Todavia os portugueses ignoraram o universo cultural trazido pelos
africanos, e passaram a impor-lhes a cultura cristã ocidental, pois antes de serem
vendidos e distribuídos nos engenhos ou nas fazendas, os africanos aportados no Brasil
eram batizados, recebiam um nome cristão e assim ficavam obrigados a professar a
nova fé.
A proposta dos portugueses era a de que em pouco tempo eles esquecessem
a tradição cultural que trouxeram da África e passassem a manifestar unicamente a
cultura cristã, em especial, a fé católica, sobretudo, porque na acepção dos europeus os
africanos eram incivilizados, e sua fé animista era uma decorrência do estado de
ignorância a que ainda estavam submetidos.

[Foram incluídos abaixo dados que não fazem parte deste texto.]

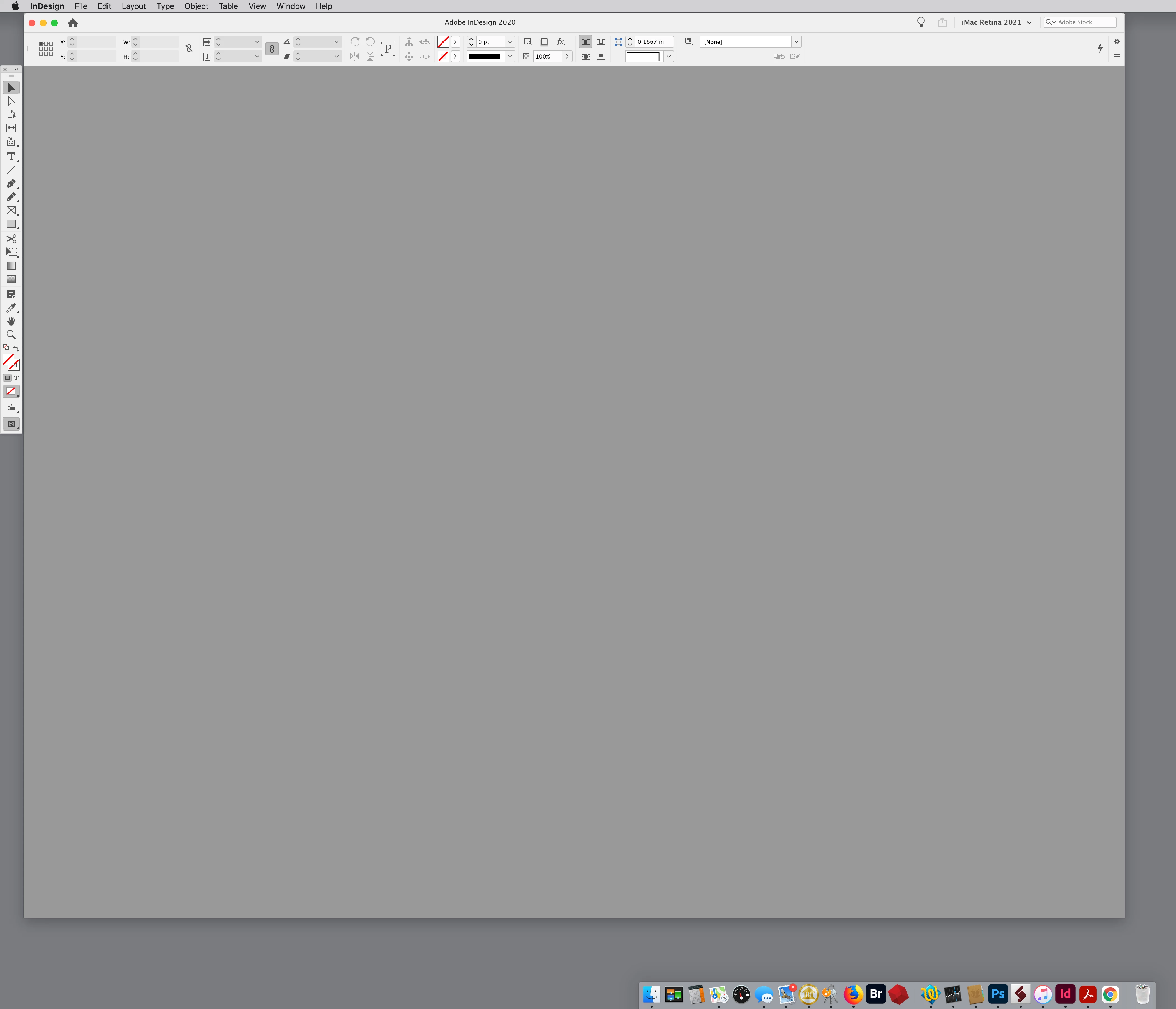Toggle formatting affects text button
The image size is (1176, 1009).
tap(17, 378)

Por isso, entenderam que colonizá-los na
África e explorá-los no Brasil representava uma oportunidade deles elevarem a sua
cultura e desta feita ter a sua existência material assegurada. Os europeus,
principalmente os portugueses acreditavam que os africanos eram incapazes
tecnicamente de se manterem e em função disso em pouco tempo seria uma raça extinta,
ou seja, eles não seriam capazes de reproduzirem a sua cultura. Para tanto, não
pouparam nas práticas de violência e a utilizaram como meio para impor a cultura cristã
ocidental. A perspectiva era extinguir de vez a tradição africana.
Embora dentre os propósitos dos portugueses não fizesse parte, o respeito à
cultura africana, essa resistiu, principalmente no que se refere à religião e religiosidade.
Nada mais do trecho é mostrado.